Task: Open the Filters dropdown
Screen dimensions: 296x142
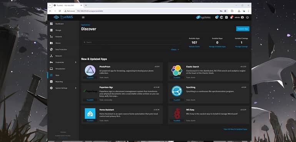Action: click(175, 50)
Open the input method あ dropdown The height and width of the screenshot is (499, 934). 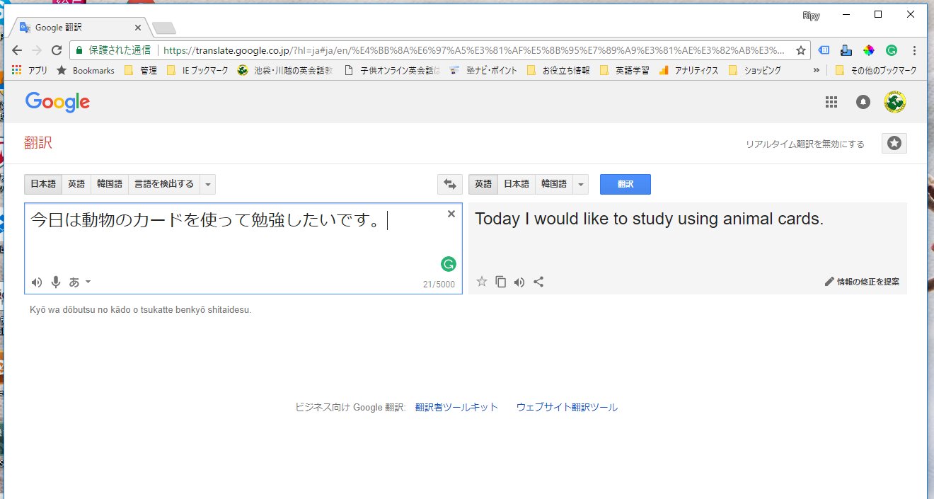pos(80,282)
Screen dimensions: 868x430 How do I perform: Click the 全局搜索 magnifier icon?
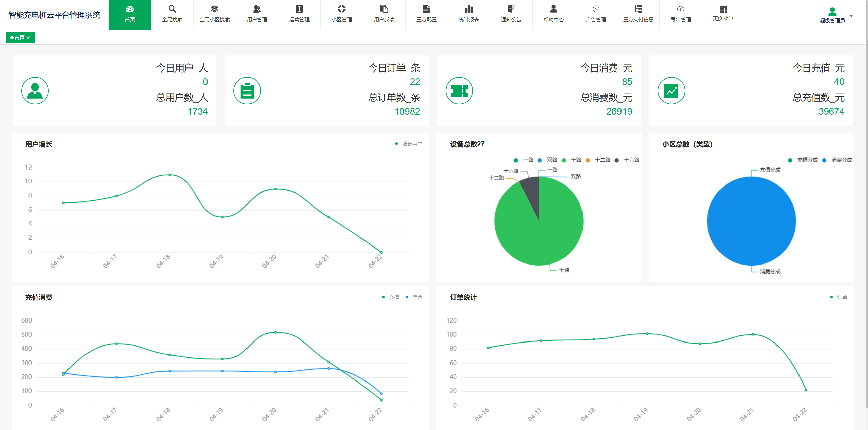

- _The exercise_
Pull out each line of the rows above that includes the word "dimensions", copying those lines in full.

- _Full answer_
Screen dimensions: 296x142
Screen dimensions: 868x430 How do I perform: Click the 全局搜索 magnifier icon?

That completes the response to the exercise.